We had another neighbour meeting. Always a mistake. Someone pins a note in the lift — half the building turns up, the other half pretends they didn’t see it. This time it was about whether we repaint the stairwell or finally insulate the roof.
It started civil. Everyone nodding, papers shuffled, biscuits on a plate. Ten minutes later it was a shouting match. Pepi insisted the roof insulation was pointless because “the cold comes from the walls.” She’s not wrong, but she’s not right either. Old bloke from the second floor — Manuel, still wears slippers to meetings — wanted new paint because “the colour depresses him.” Someone laughed, someone else banged the table.
I tried to be sensible, mentioned energy savings, how insulation could cut bills, quoted numbers I half-remembered from a government leaflet. Blank stares. Manuel asked if I worked for the council now. Pepi told me I should fix my boiler before lecturing anyone. Fair point.
Meanwhile the biscuits disappeared. Half the room argued about who should pay what. One neighbour pulled out her phone and said she’d already spoken to a cousin who “does paint for cheap.” By then it was chaos — hands waving, voices layered, a baby crying in the corner.
This is what “sustainable retrofitting” really looks like. Not clean diagrams from WSB14. Not a citywide strategy. Just a bunch of neighbours in a stairwell, arguing whether beige walls make you sadder than high heating bills.

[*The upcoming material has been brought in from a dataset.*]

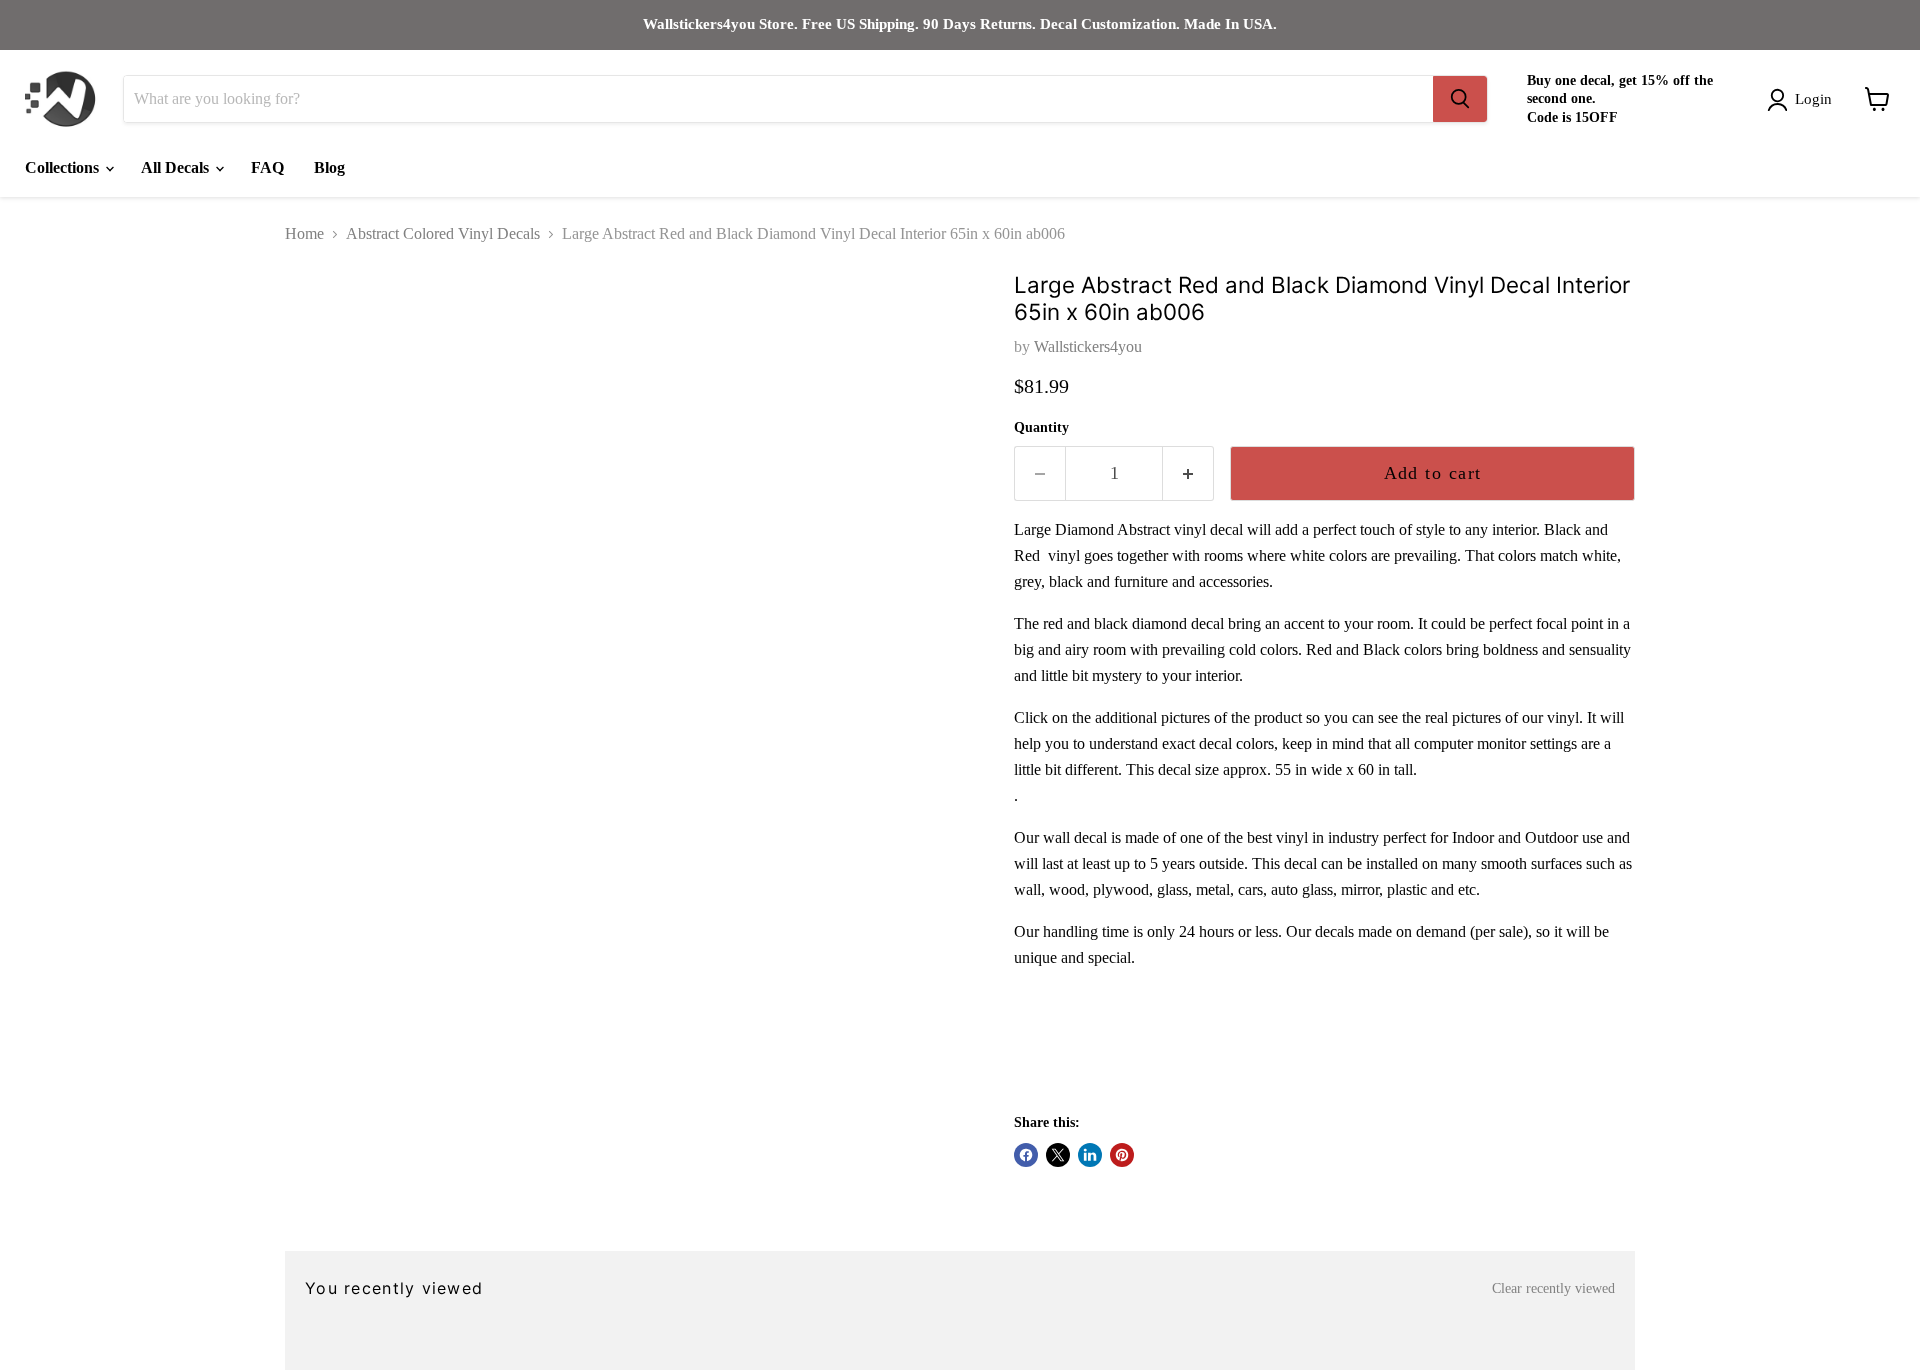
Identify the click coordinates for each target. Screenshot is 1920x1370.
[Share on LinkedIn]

I left before the vote. They’ll send a note round. If history’s any guide, the walls will get painted, the roof will stay cold, and Pepi’s heater will keep humming through the winter.
Walking back, I counted three cranes, all even numbers, which means nothing by my rules. The scaffolding net near the bakery flapped hard enough to knock a pigeon sideways. My head still buzzed with Manuel shouting about colour schemes.